Documenting a database structure is as vital as it is often overlooked. Many times the need for an extensive documentation can end up an afterthought, requiring a catching up after finishing the project to write out where everything is and what it does. Documentation in dbt aims to offer an alternative, with autogenerated documentation over the entire course of the project.
Documentation in dbt: DAG and Descriptions
Generating documentation in dbt is as straightforward as executing the command dbt docs generate, but what does it actually do? First of all, it generates a browsable structure of all models built as part of the project. On top of that, it will also create a visualization of the dependencies between models visualized as a directed acyclic graph, or DAG. While models will automatically appear in the visualization, sources (the green blocks) need to be explicitly declared.

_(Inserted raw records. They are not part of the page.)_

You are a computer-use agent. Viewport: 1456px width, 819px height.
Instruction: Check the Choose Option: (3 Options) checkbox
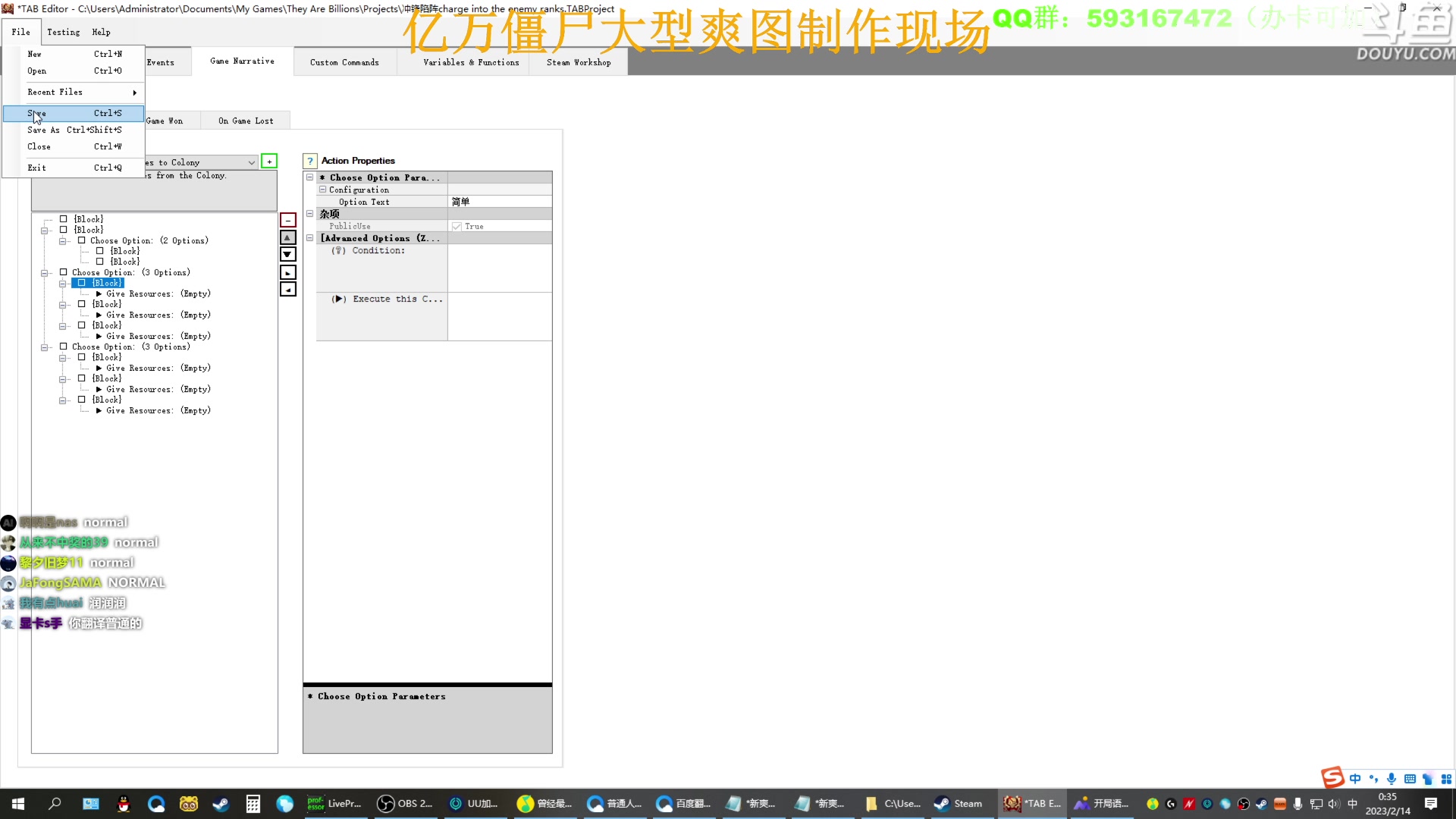(x=64, y=272)
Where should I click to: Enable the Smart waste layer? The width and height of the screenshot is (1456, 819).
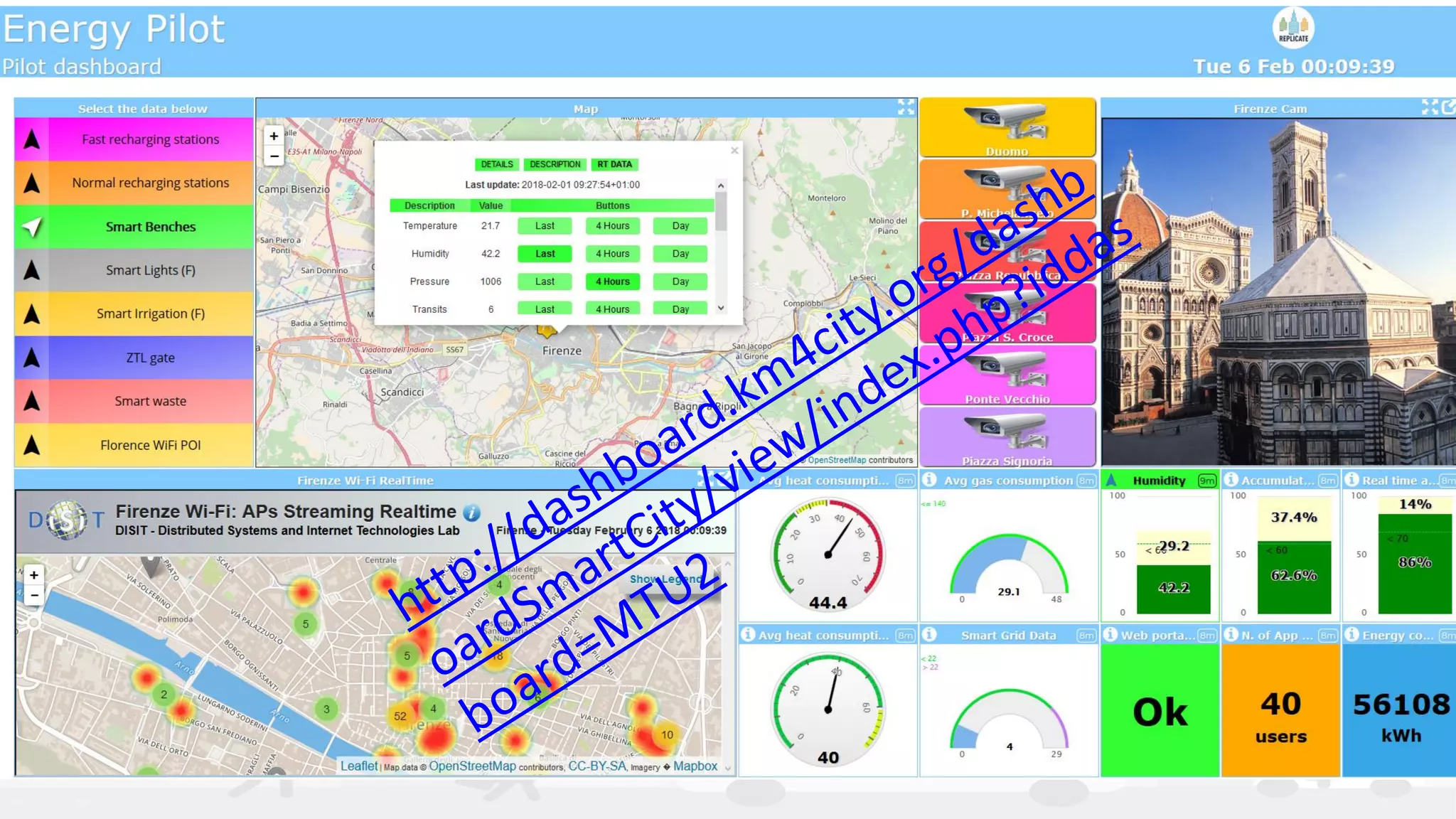[150, 401]
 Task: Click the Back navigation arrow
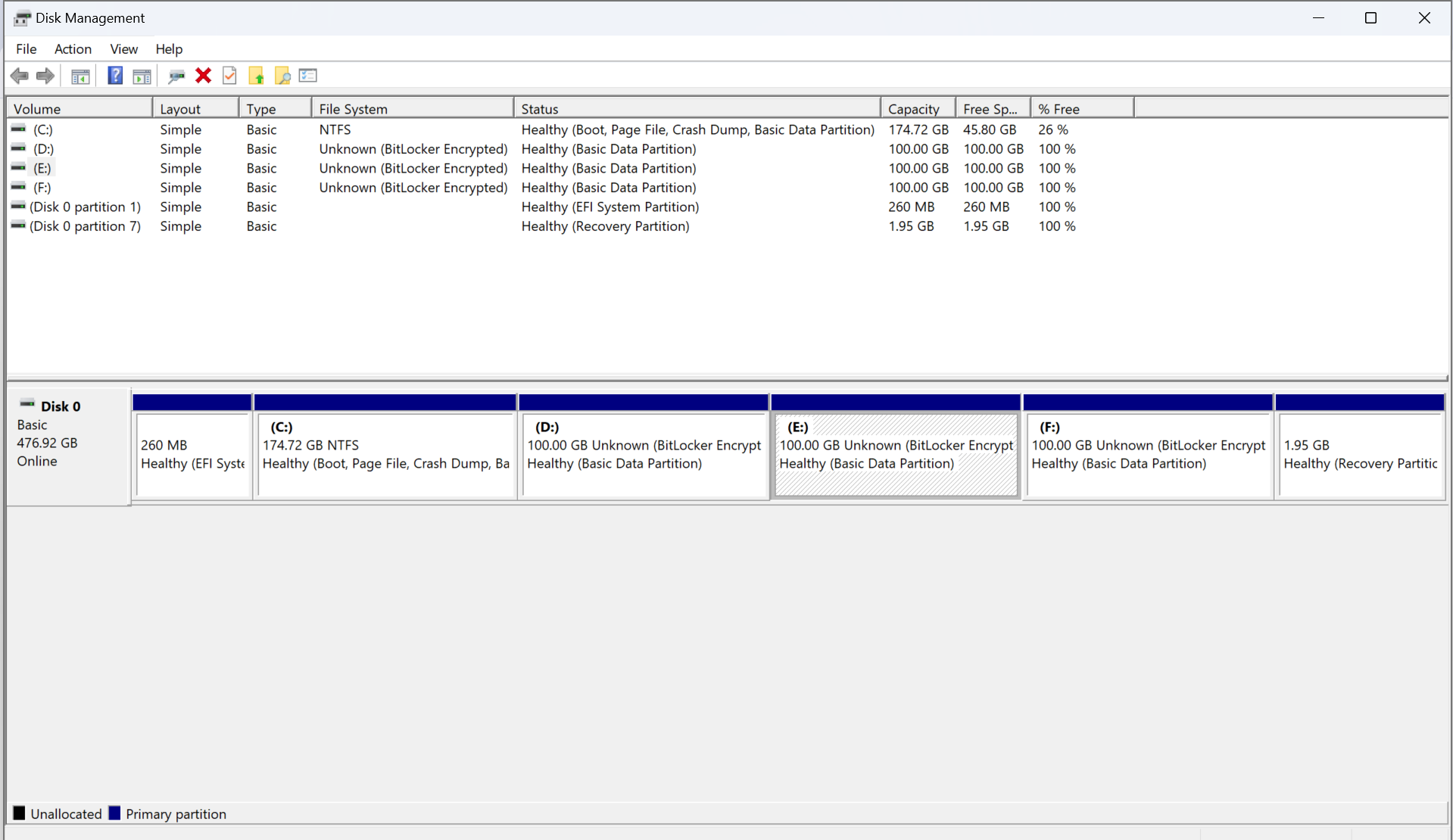pyautogui.click(x=19, y=76)
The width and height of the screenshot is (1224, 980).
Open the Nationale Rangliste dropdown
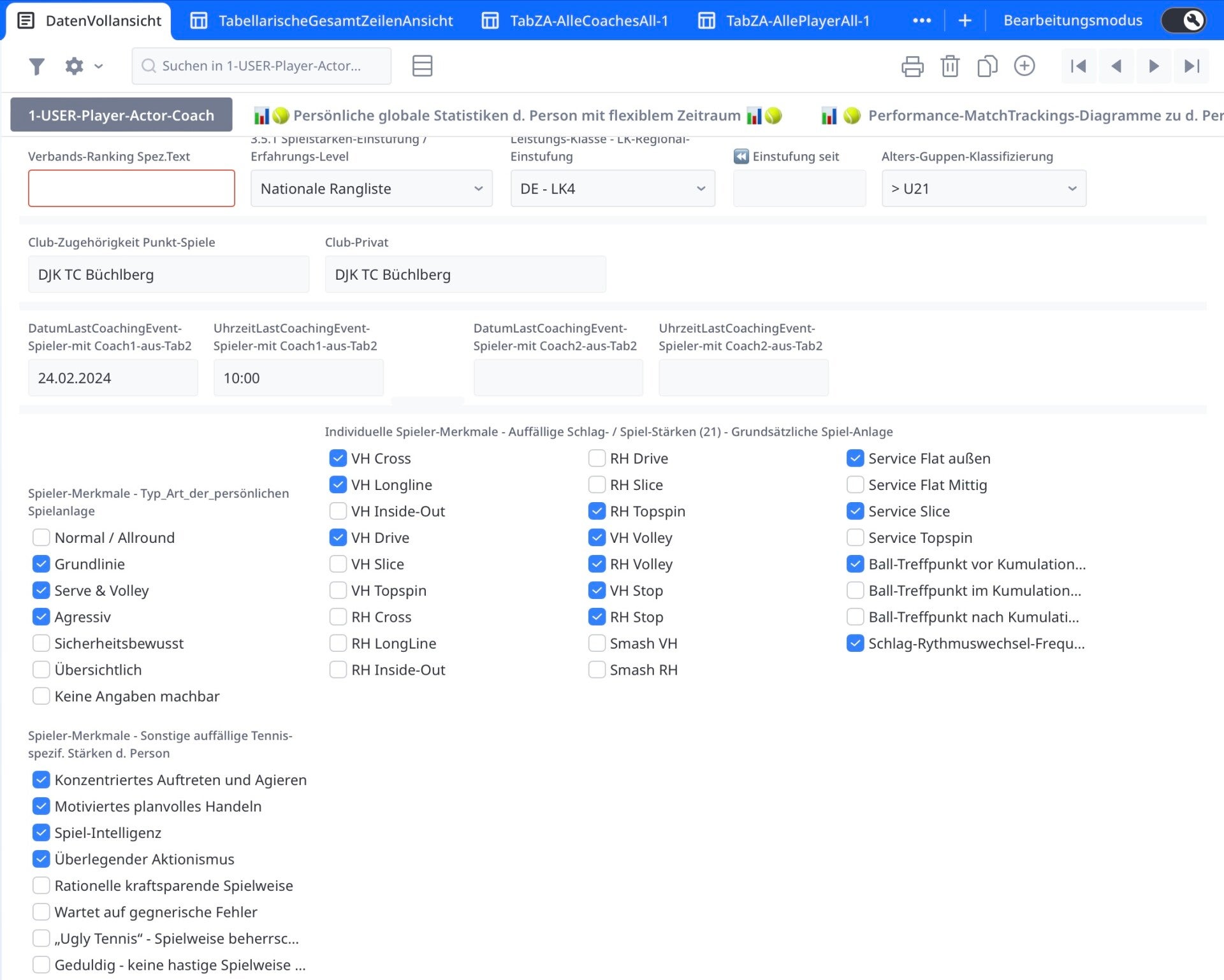(x=371, y=189)
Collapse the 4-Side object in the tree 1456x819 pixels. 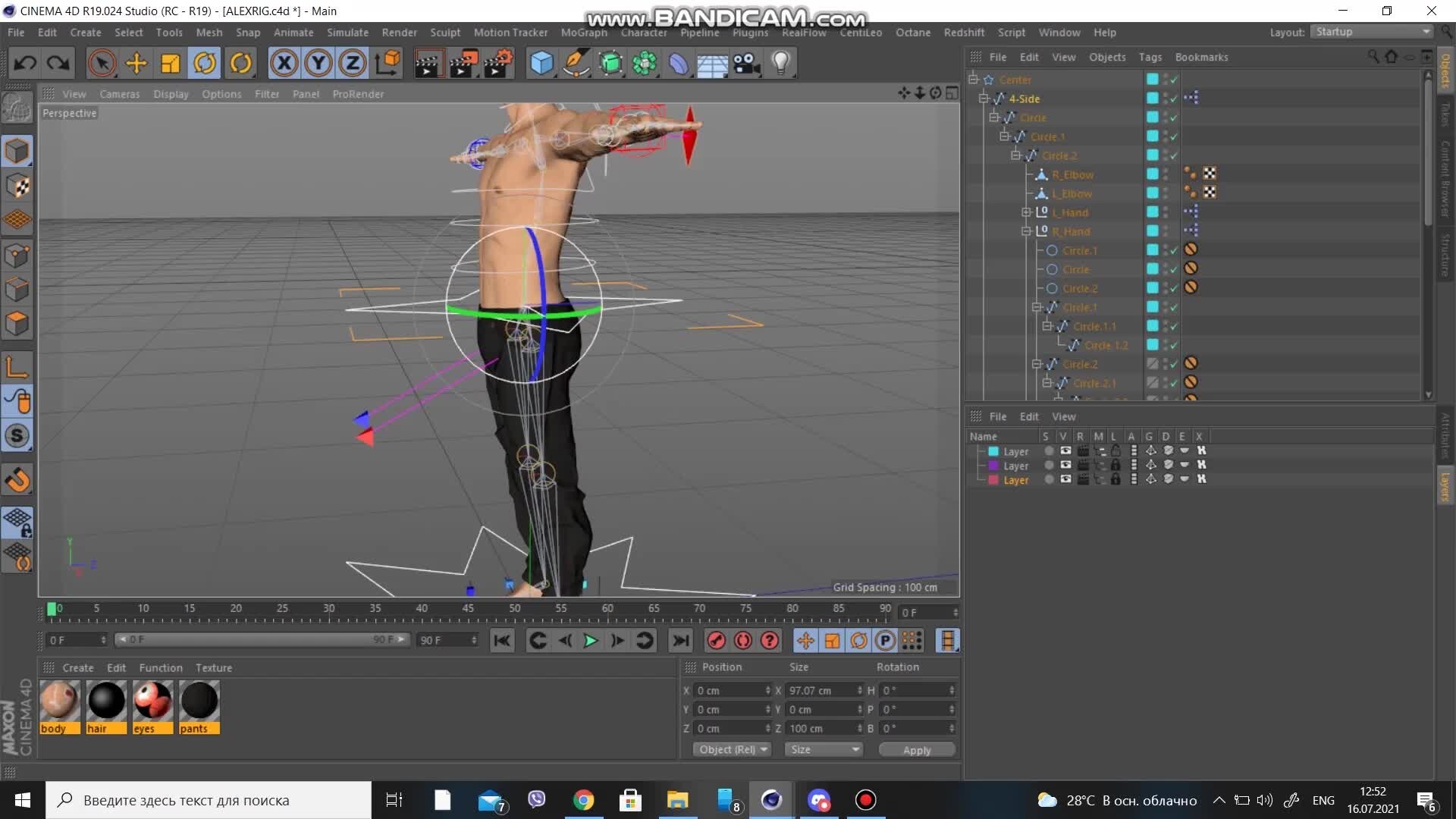tap(984, 99)
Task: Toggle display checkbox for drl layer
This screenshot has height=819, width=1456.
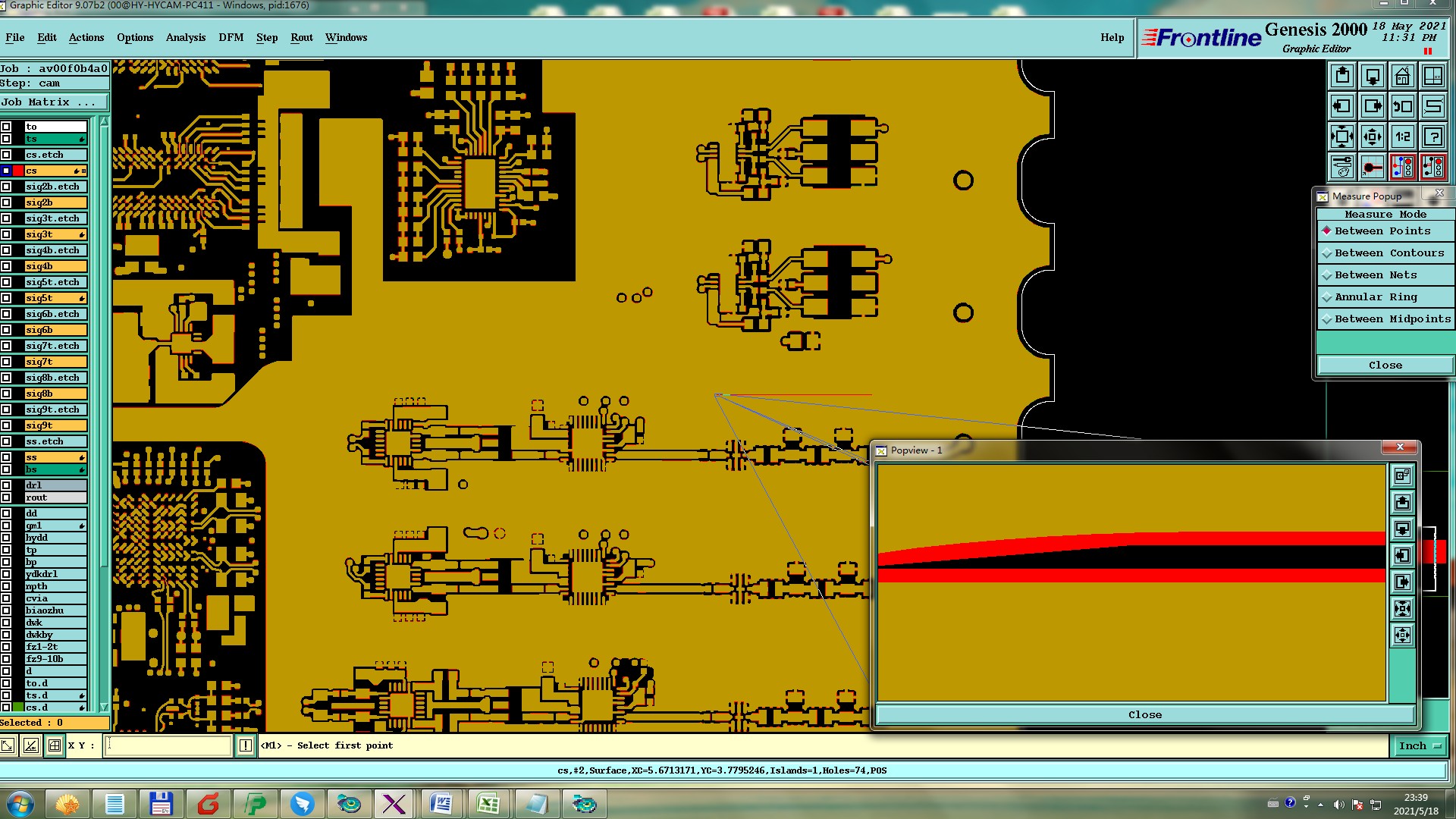Action: pos(6,485)
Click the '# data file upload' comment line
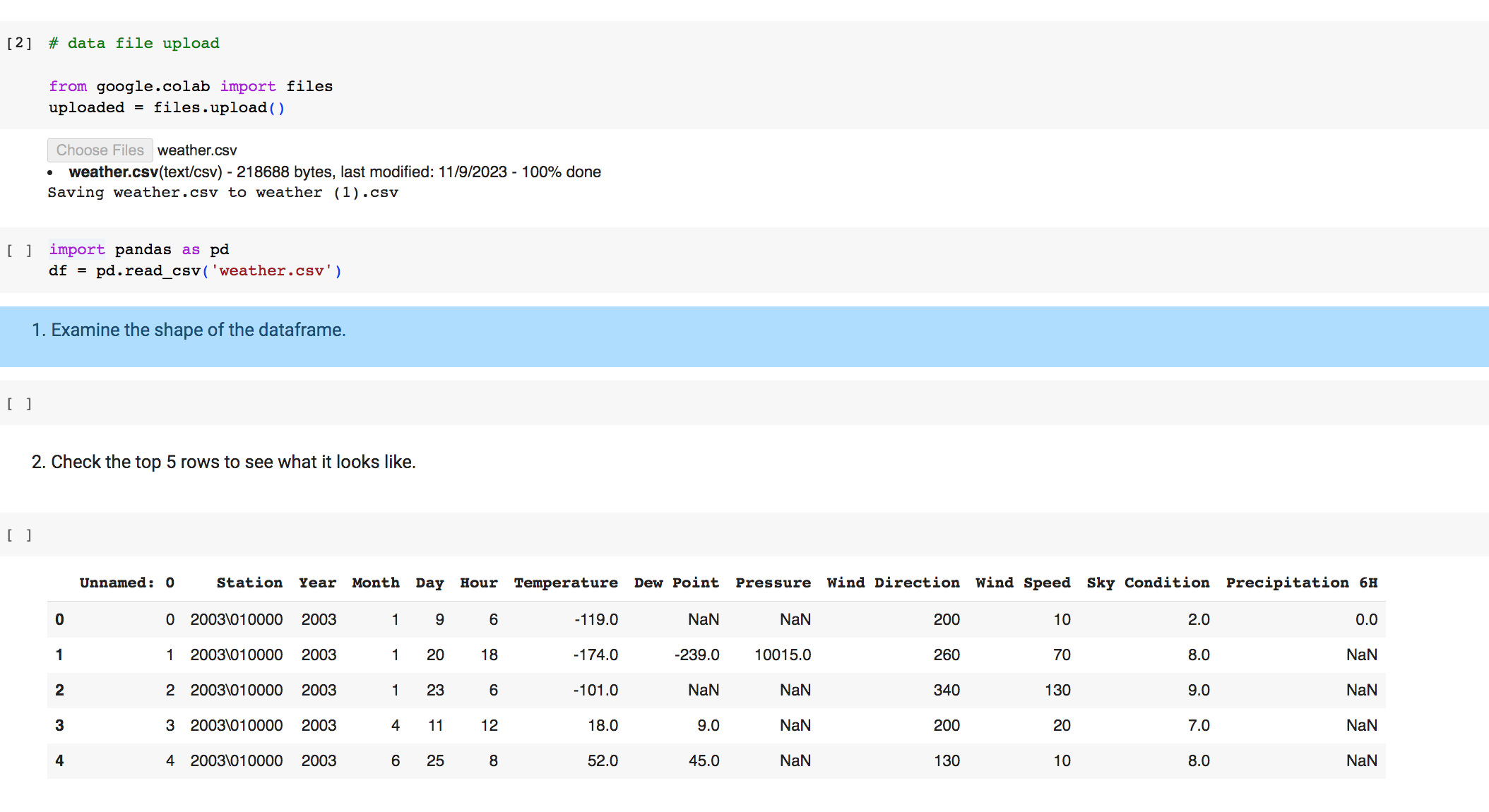This screenshot has height=812, width=1489. tap(134, 44)
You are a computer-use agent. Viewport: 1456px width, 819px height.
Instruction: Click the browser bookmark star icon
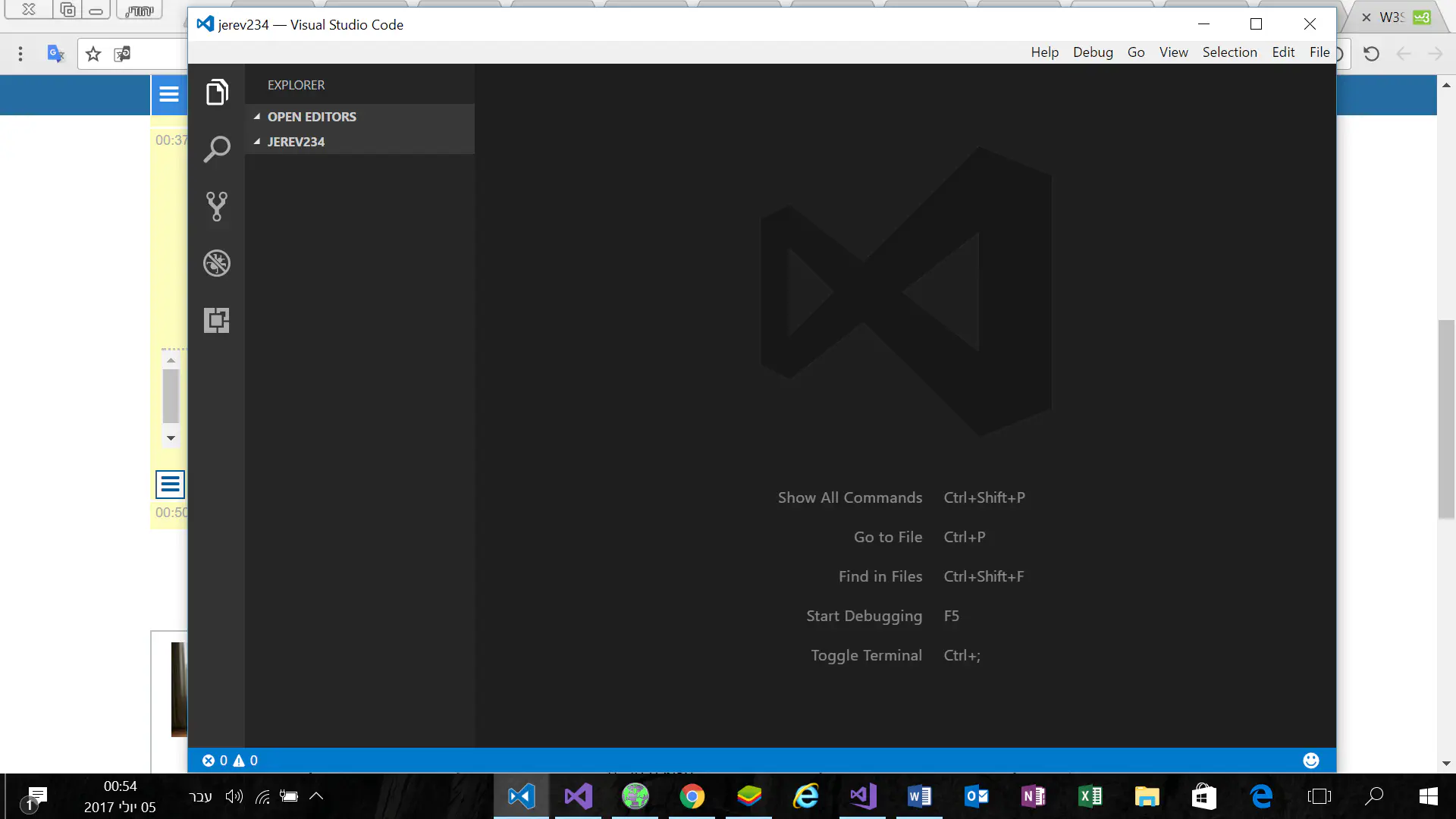tap(93, 54)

In addition to the automatically generated structure, dbt will integrate all declared descriptions throughout the project in its documentation. You can define descriptions in the same YAML file you do all other configurations, like settings tests. Simply use the description field on a model of column, and the docs generate command will make sure it ends up in the right place.
models:
- name: top_creators
description: This table provides a creator-centric view on the metrics of their videos
columns:
- name: CHANNEL_ID
description: Identification string of the creator's channel
tests:
- unique
Docs blocks and markup
Not all descriptions fit neatly in a single line, and some (such as for columns with a discrete number of options) might have more than one use case. For these situations dbt offers the docs block, a place to define multi-line marked up descriptions. YAML configuration files can refer to a docs block much in the same way as references between models. Let’s take the following docs block defined in a centralized description file:
{% docs like_sequence %}
Contains an array with the number of likes, from the startdate to the enddate of the streak.
{% enddocs %}
We can now include this description in any model or column configuration with a doc reference.
columns:
- name: like_sequence
description: '{{ doc("like_sequence") }}'
Descriptions are not just limited to plain text either. Using square-bracket markup code, dbt can include images stores both externally and internally with:
![image title](image-url)
Note that to refer to internally stored images you must first define an asset path in the main project YAML so that dbt knows where to look for images.